The torsional spectrum of dimethyl-ether. New experiments and assignments

Abstract

Dimethyl-ether (DME) was found in star-forming regions, where it plays an important role in astrochemical processes [1]. Mono-deuterated DME [2] and singly-13C substituted DME [3] were detected as well. Despite this astrophysical interest, there is a lack of accurate spectral data of its isotopic species, which difficults further identification in the interstellar medium. The absorption spectrum of DME is quite dense and its analysis challenging because DME is an asymmetric top molecule with two internal rotors undergoing large amplitude motions. Thus, understanding such large amplitude internal motions on a quantitative level rely on quantum chemical models validated by laboratory data. However, one of the torsional bands is forbidden in the infrared spectra, that preventing the experimental determination of some of the interaction parameters.

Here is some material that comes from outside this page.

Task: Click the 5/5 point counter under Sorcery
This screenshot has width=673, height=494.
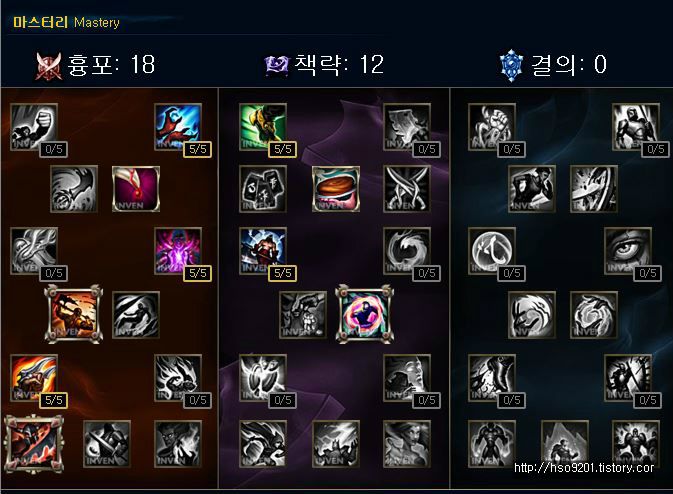Action: (x=197, y=149)
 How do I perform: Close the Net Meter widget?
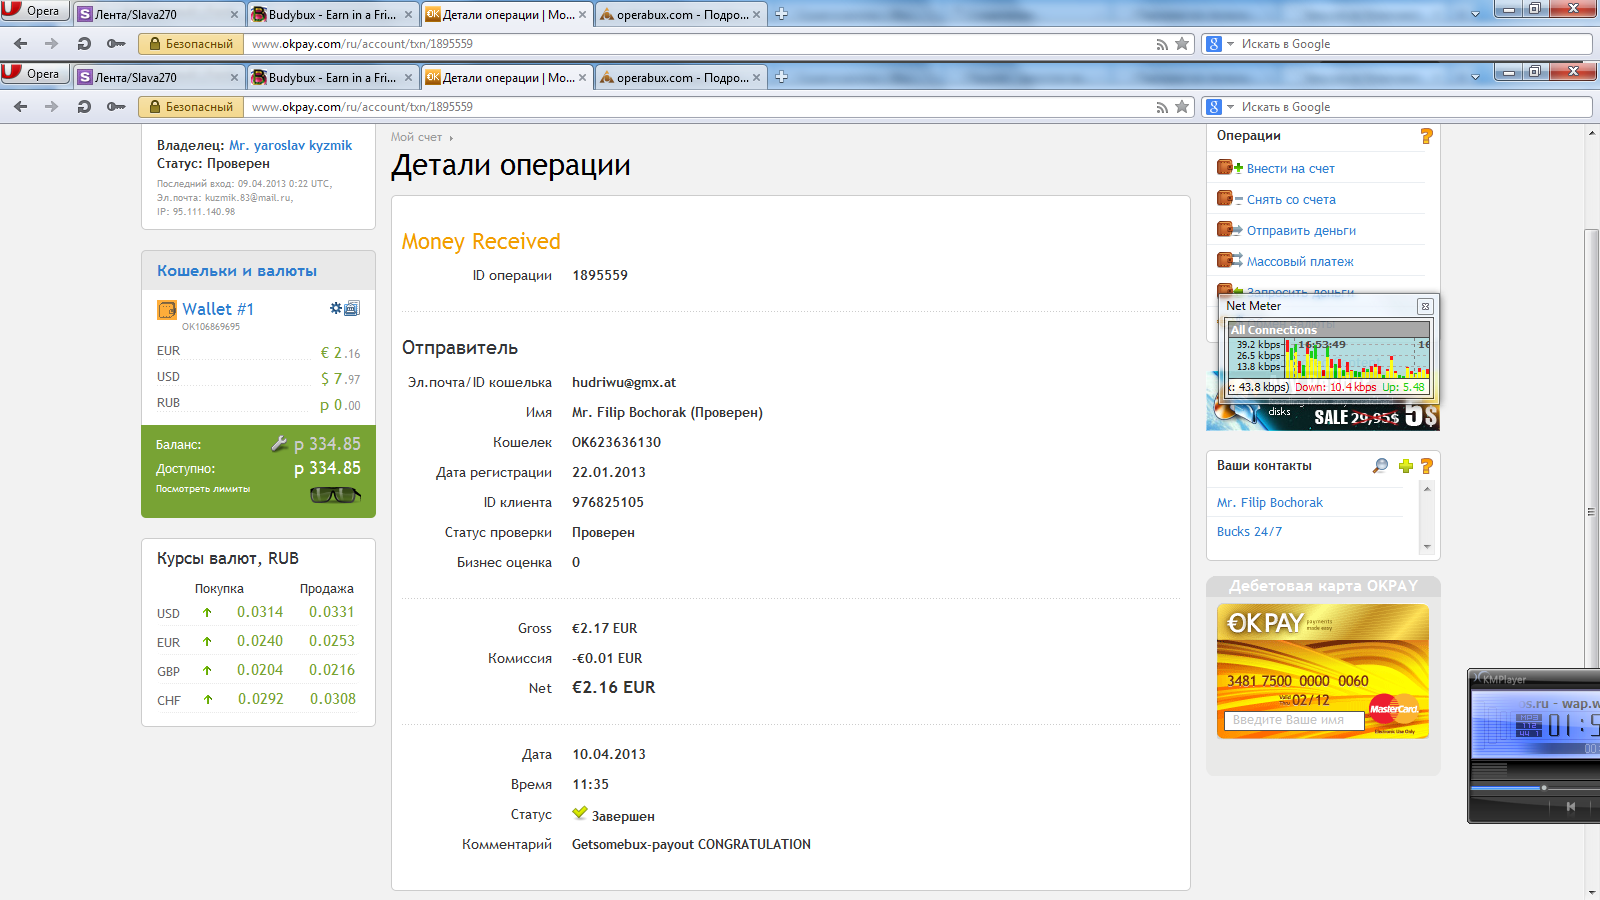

We have recorded Raman spectra of DME and of 13C-DME at room temperature, and of cooled DME in supersonic jet. We will introduce first the experimental approach [4-5], and then we will present some Raman spectra of DME at different spectral regions. The spectral region of the torsional overtones of DME is rather complex due to their coupling with the C-O-C bending mode, and the presence of many hot bands. The spectrum of cooled DME allowed us to assign unequivocally the torsional overtones and their first hot bands. In turn, the observed frequencies have been used to refine 3-D quantum calculations employing a torsion-torsion-bending Hamiltonian [6], along with an ab initio potential surface [7].